Sur les frais d'instance :

9. Il y a lieu d'admettre provisoirement M. D à l'aide juridictionnelle. E suite, son avocate peut se prévaloir des dispositions des articles L. 761-1 du code de justice administrative et 37 de la loi du 10 juillet 1991. Il y a lieu, dans les circonstances de l'espèce, sous réserve que Me C, conseil de M. D, renonce à percevoir la somme correspondant à la part contributive de l'Etat et sous réserve de l'admission définitive de son client à l'aide juridictionnelle, de mettre à la charge de l'Etat le versement à Me C d'une somme de 1 000 euros. Dans le cas où l'aide juridictionnelle ne serait pas accordée à M. D E le bureau d'aide juridictionnelle, une somme de 1 000 euros sera versée à M. D.

D E C I D E :

Article 1er : M. D est admis provisoirement au bénéfice de l'aide juridictionnelle totale.

Article 2 : La décision du 28 mars 2023 portant obligation de quitter le territoire est annulée.

Article 3 : Il est enjoint à la préfète du Loiret de réexaminer la situation de M. D dans un délai de deux mois suivant la notification de la présente décision et de le munir, dans l'attente de ce réexamen et sans délai, d'une autorisation provisoire de séjour l'autorisant à travailler.

Article 4 : Sous réserve de l'admission définitive de M. D à l'aide juridictionnelle et sous réserve que M. C renonce à percevoir la somme correspondant à la part contributive de l'Etat, ce dernier versera Me C, conseil de M. D, une somme de 1 000 euros en application des dispositions du deuxième alinéa de l'article 37 de la loi du 10 juillet 1991. Dans le cas où l'aide juridictionnelle ne serait pas accordée à M. D E le bureau d'aide juridictionnelle, une somme de 1 000 euros sera versée à M. D.

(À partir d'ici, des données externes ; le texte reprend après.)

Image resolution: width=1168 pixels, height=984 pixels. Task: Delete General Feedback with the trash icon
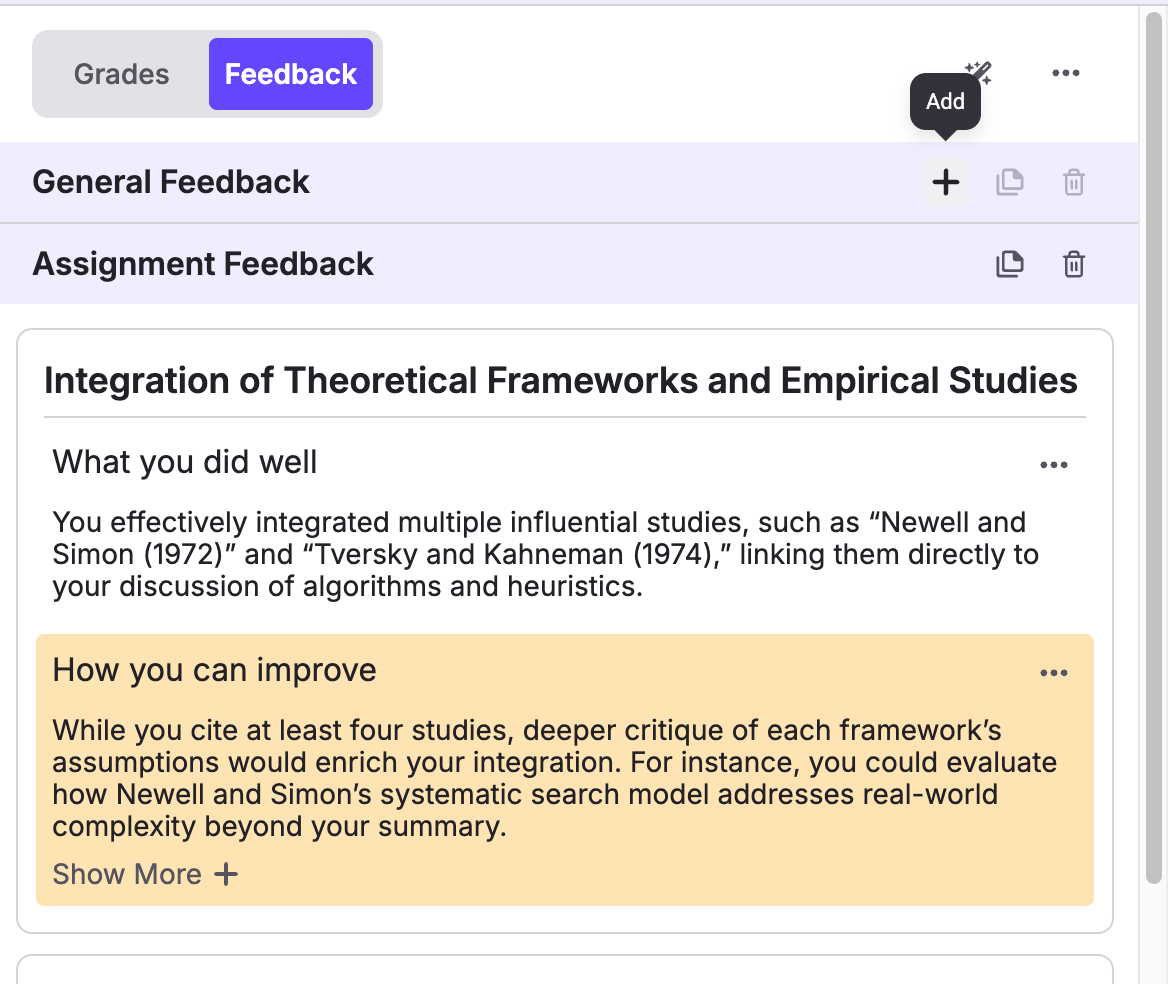click(1073, 183)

Article 5 : Le surplus des conclusions de la requête est rejeté.

Article 6 : Le présent jugement sera notifié à M. D et à la préfète du Loiret.

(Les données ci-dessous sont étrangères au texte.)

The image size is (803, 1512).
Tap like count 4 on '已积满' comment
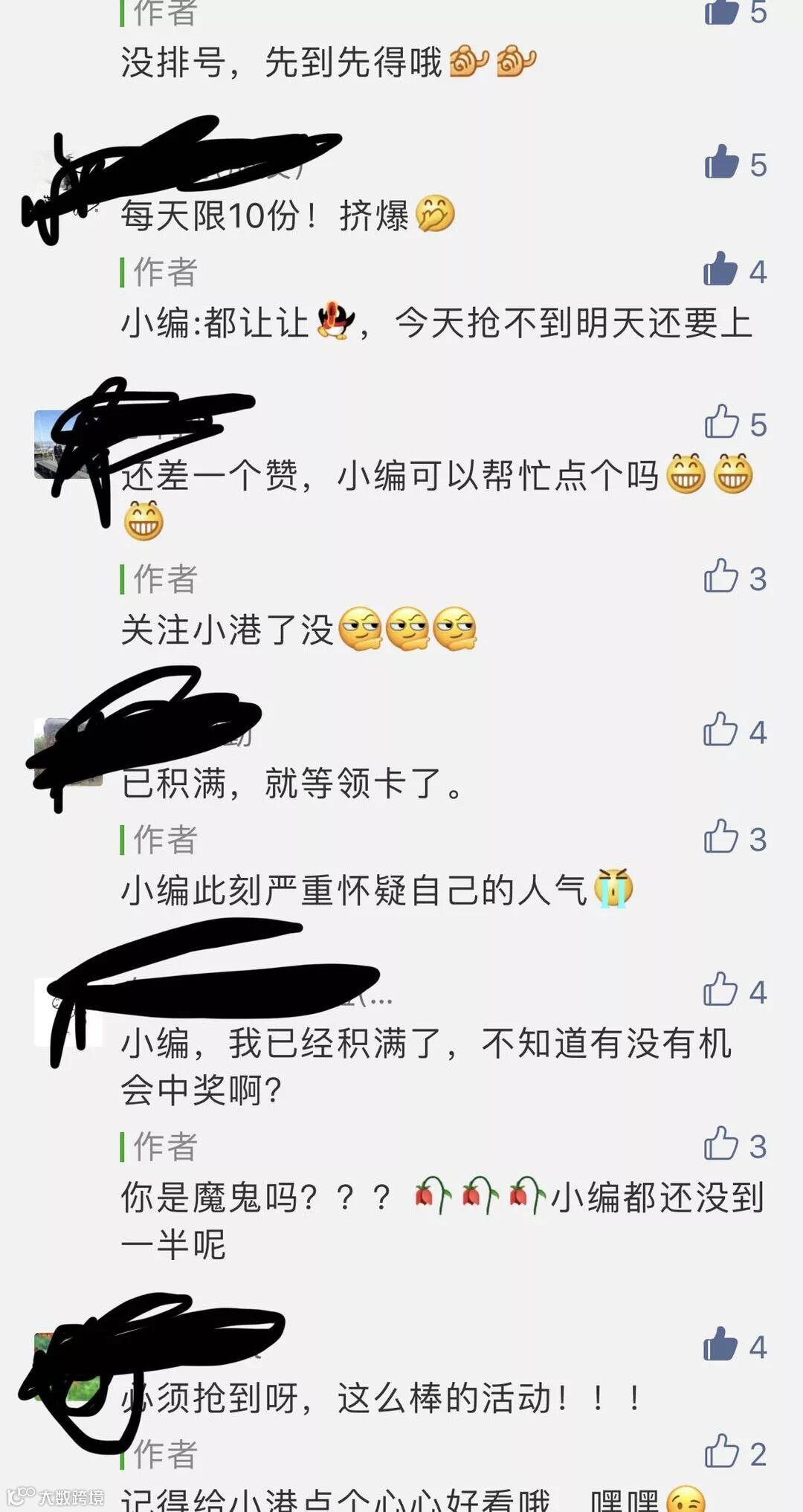pos(758,732)
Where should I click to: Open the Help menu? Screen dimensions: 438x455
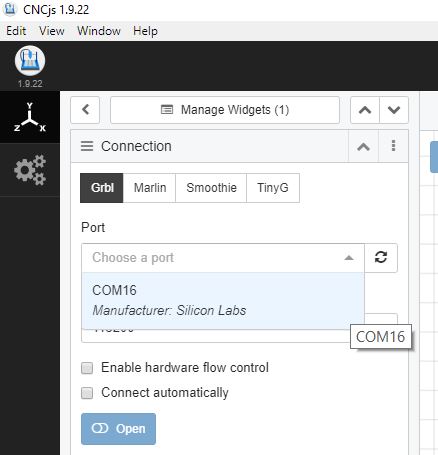[145, 31]
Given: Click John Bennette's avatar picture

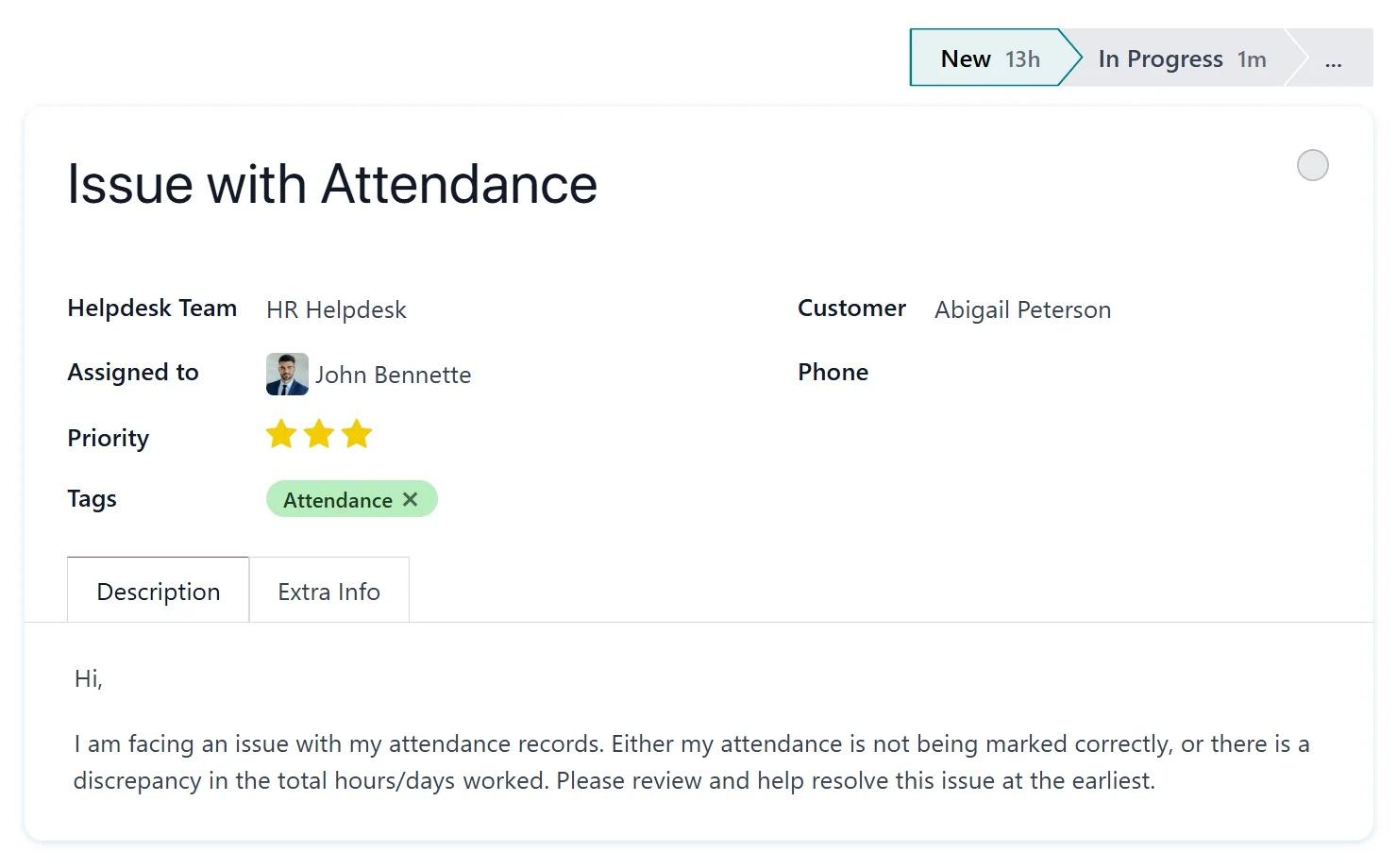Looking at the screenshot, I should point(287,375).
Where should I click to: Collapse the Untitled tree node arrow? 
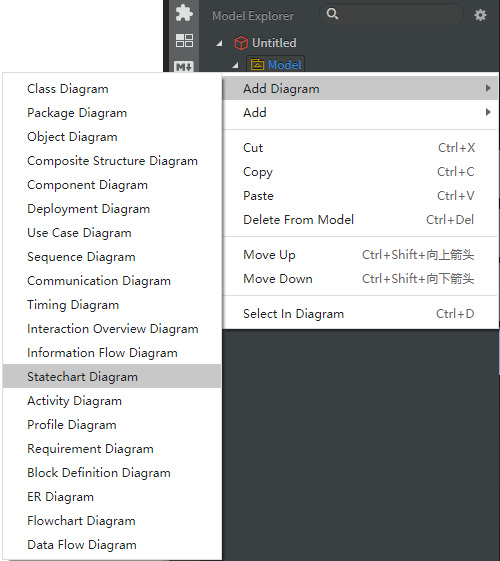pos(219,44)
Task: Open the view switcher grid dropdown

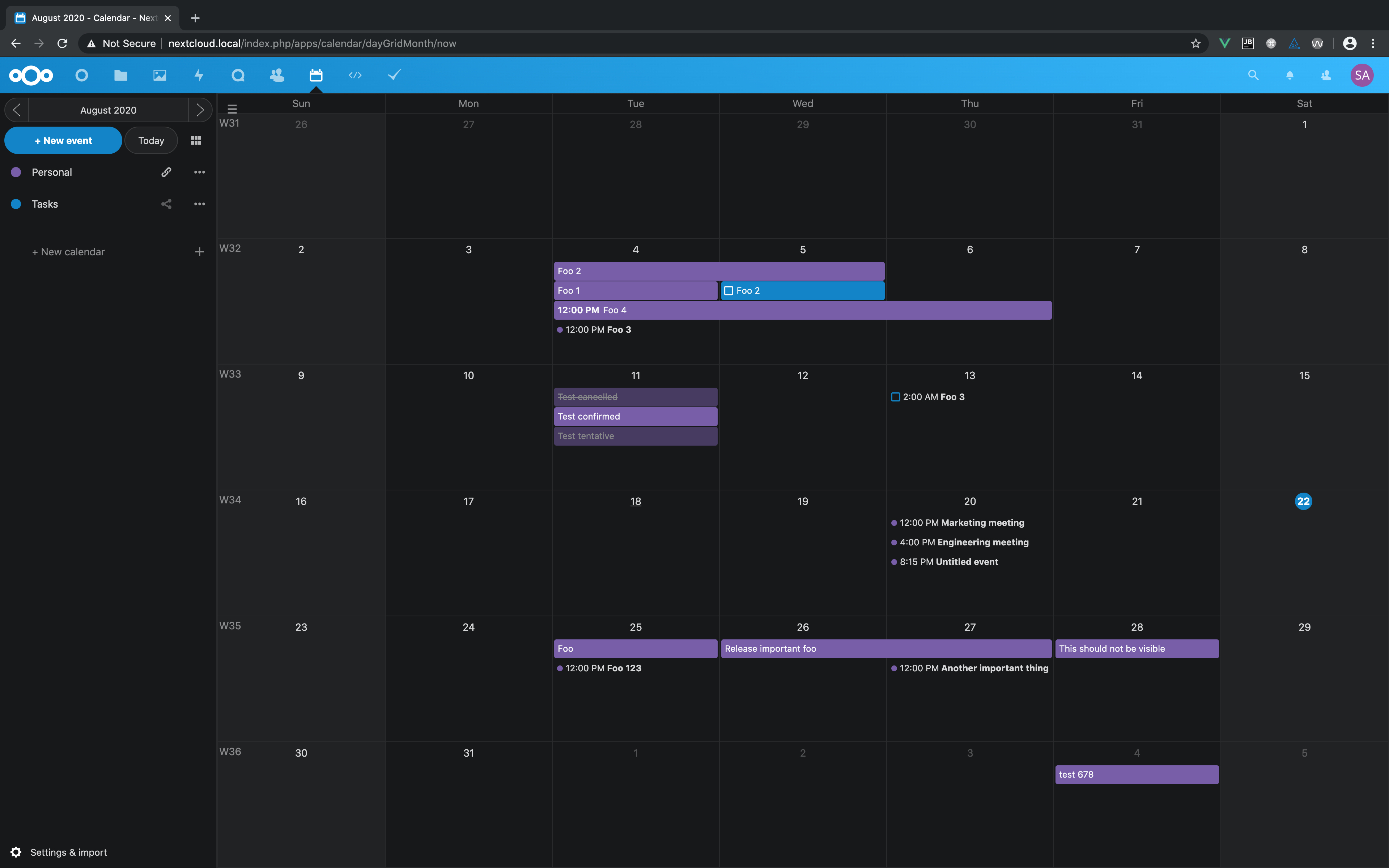Action: (x=196, y=141)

Rendu public E mise à disposition au greffe le 18 avril 2023

La magistrate désignée,

Anne-Laure B

Le greffier

Roger MBELANI

La République mande et ordonne à la préfète du Loiret en ce qui la concerne ou à tous commissaires de justice à ce requis en ce qui concerne les voies de droit commun contre les parties privées, de pourvoir à l'exécution de la présente décision.